Last week, on June 14, I shared my “blindness” experiences and my parents’ courage with the parents of 18 blind Orthodox Jewish children. Visions, a blindness rehabilitation agency, had gathered the families for a free “kosher weekend” in a beautiful camp environment, to help them begin the journey towards rehabilitation and independence.


After the shock of discovering that I was blind, my parents moved on to take hundreds of “age-appropriate” small steps, day by day, to lead me to an empowered independent life.

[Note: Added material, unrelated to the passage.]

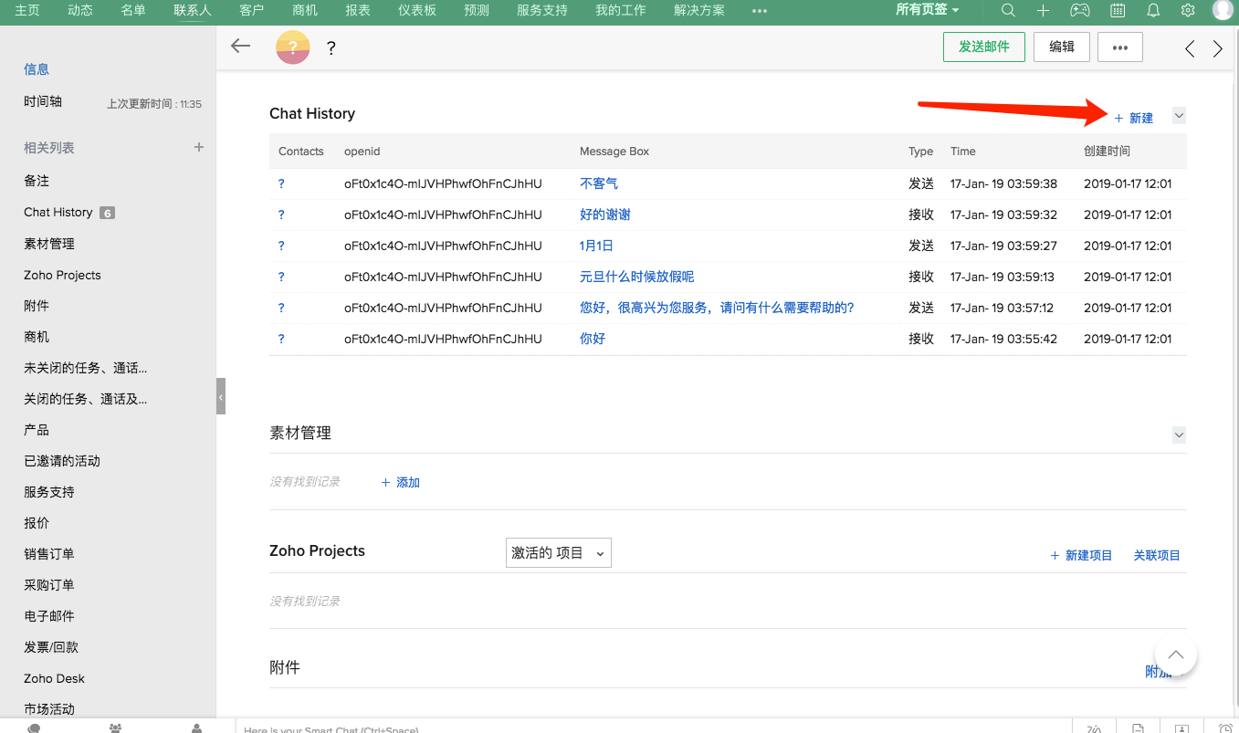This screenshot has height=733, width=1239.
Task: Add a related list with the plus icon
Action: pyautogui.click(x=198, y=146)
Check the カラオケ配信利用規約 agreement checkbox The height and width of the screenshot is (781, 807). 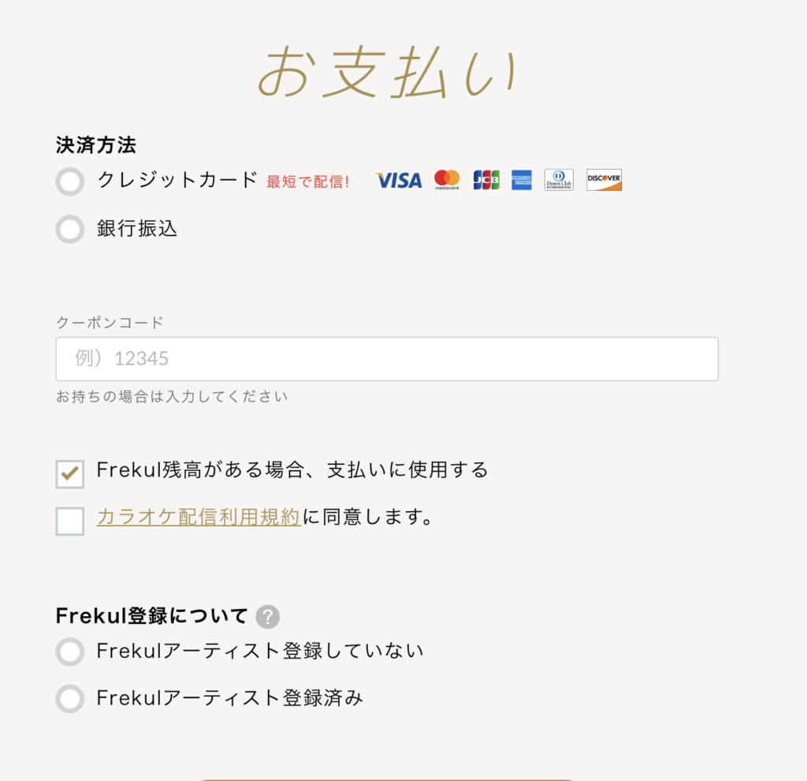pos(69,521)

The predominant theme was that life was fun and exciting.  I ducked under waves, slid down snowhills in “flying saucers,” lit the fireplace, and shpritzed milk all over myself when my brother made me laugh.  I lay on top of a wide wooden fence, so that half of me was in Belmar and half of me was in Spring Lake.

At age 3, I fell on the sidewalk.  My parents saw their disabled child cry, but they let me explore the sidewalk again, then the back yard, and of course the mysterious attic.  After mobility training at age 12, I walked alone to school (my mother followed me only the first time.).  As a teenager, I rather liked walking in solitude on the boardwalk, thinking deep adolescent thoughts. By age 18, I was choosing which college to attend.


I cracked an egg too violently, splattering the kitchen floor.  I lost at cards and checkers.  A disabled child who is never allowed to fail never learns to move past his frustration and try again.  Whether it’s davening for the amud or swimming, the first time you do it (disabled or not) is much harder than the 123rd time.


“Don’t you ever contradict your father in public.”  My parents taught me many rules, doing their best to make me a mentsch.  I sometimes resisted, and was disciplined just like my siblings.  That’s how you learn to obey G-d—-and your boss.

Guided by JBI International and the New Jersey Commission for the Blind, my parents found the communications and skill-building resources to help me get along in a sighted world.  By eighth grade, I began to be responsible for planning—-inquiring about the textbooks to be brailled for the upcoming fall.  It doesn’t seem fair that you have to plan so far ahead because you’re disabled, but that’s how it is.


If there’s courage here, it belongs to my parents.  They fought off the stereotypical messages condemning the disabled to special lives of dependence and lack of productivity.  They proved their belief that the perceived “curse” of disability can be transformed into a life overflowing with genuine blessings.